Evelyn Wang, head of the mechanical engineering department at MIT, says that it took a team of researchers four years to devise an aerogel that transmits 95% of visible light while maintaining its high insulating properties. The result is an aerogel so transparent it is nearly invisible.

The key was finding the correct mix of catalysts and silica materials to create the aerogel and then drying it properly. What’s left is a matrix that is mostly air but retains the original mixture’s strength. Drying out the mixture much faster than is normal with conventional aerogels produced a gel with smaller pore spaces between its grains which led to far less light being scattered inside the gel.

Graduate student Lin Zhao describes the basic function of the aerogel layer as “like a greenhouse effect. The material we use to increase the temperature acts like the Earth’s atmosphere does to provide insulation, but this is an extreme example of it.”

Solar collectors using the new aerogel technology could replace conventional solar hot water heaters with a less costly alternative. They could also be used to heat residential and commercial buildings at lower cost than traditional heating equipment. Because the aerogels can create temperatures of 200º C and more, there are numerous potential applications in industry and agriculture as well.

The materials needed are inexpensive. The principal cost of making the aerogel in commercial quantities is the drying process, which requires a specialized device called a critical point dryer to allow for a very precise process that extracts the solvents from the gel while preserving its nanoscale structure.

Professor Wang explains that the drying phase is done batch by batch and is not adaptable to the continuous roll to roll process commonly used in industrial applications. “The key to scaleup is how we can reduce the cost of that process,” she says.

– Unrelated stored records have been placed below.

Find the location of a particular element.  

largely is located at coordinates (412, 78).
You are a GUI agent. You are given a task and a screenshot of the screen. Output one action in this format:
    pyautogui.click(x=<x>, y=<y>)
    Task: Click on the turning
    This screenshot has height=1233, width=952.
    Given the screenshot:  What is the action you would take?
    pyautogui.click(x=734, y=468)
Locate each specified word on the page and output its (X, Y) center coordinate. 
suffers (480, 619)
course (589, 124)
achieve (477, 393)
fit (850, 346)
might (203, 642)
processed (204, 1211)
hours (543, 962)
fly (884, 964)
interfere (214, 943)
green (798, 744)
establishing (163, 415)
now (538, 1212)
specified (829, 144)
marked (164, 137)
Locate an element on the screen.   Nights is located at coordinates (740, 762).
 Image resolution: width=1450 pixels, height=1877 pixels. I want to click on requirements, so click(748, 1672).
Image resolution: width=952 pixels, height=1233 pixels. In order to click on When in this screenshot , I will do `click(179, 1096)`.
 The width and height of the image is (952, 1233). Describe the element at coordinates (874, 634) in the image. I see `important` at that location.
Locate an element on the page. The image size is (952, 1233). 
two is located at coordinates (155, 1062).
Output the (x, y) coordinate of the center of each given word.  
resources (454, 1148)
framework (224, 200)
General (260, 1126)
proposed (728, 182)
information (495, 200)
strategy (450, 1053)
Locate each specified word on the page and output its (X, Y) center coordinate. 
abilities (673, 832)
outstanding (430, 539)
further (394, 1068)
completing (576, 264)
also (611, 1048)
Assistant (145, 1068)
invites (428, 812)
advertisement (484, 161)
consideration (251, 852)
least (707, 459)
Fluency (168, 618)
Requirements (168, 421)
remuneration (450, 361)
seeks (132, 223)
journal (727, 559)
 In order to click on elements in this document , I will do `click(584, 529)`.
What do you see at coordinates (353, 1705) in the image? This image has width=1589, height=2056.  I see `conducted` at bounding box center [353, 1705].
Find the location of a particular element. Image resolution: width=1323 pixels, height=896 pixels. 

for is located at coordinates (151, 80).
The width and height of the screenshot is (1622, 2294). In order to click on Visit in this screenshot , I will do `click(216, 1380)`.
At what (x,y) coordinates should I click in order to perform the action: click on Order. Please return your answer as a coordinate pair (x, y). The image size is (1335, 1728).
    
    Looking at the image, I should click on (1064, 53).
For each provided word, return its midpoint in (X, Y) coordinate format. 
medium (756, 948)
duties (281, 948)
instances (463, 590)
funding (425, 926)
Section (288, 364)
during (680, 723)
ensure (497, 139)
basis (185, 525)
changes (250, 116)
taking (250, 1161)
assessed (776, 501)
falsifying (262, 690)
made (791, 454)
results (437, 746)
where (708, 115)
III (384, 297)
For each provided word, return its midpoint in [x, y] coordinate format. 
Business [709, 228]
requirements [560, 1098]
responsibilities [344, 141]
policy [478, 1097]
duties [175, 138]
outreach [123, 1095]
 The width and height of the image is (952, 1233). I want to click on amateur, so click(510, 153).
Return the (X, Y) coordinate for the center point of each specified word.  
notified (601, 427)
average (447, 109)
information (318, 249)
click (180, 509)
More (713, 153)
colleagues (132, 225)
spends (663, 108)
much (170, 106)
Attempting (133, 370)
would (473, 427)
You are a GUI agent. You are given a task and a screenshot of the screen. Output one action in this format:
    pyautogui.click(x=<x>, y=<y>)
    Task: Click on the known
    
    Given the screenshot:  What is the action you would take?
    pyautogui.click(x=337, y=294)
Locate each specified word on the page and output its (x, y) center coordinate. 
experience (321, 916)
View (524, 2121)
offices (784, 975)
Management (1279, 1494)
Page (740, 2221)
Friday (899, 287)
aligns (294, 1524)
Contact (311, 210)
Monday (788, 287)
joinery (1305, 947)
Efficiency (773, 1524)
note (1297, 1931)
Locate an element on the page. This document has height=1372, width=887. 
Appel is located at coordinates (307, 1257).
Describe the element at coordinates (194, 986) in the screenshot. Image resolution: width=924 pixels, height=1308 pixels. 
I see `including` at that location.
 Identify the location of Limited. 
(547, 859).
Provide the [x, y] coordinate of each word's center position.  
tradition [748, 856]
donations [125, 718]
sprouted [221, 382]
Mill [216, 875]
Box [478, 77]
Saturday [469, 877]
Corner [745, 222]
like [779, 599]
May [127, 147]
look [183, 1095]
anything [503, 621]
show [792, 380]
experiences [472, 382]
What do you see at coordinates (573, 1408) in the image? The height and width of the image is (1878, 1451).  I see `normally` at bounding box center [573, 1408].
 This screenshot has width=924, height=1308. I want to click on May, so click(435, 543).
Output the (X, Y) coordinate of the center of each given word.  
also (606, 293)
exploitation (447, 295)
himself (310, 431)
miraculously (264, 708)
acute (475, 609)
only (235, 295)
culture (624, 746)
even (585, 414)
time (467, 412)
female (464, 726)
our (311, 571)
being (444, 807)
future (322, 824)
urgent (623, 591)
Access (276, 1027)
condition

A preliminary economic analysis shows the system can be economically viable for some uses, especially in comparison with conventional systems that use glass surfaces bonded to a substrate with a vacuum in between.

Like all laboratory breakthroughs, this one may yet be years away from commercial scale manufacturing. But the promise of virtually free heat from sunlight could be an important adjunct to the quest to decarbonize the built environment. Building heating consumes enormous quantities of fossil fuels. Virtually free zero emissions heat from the sun could be the greatest thing since solar panels.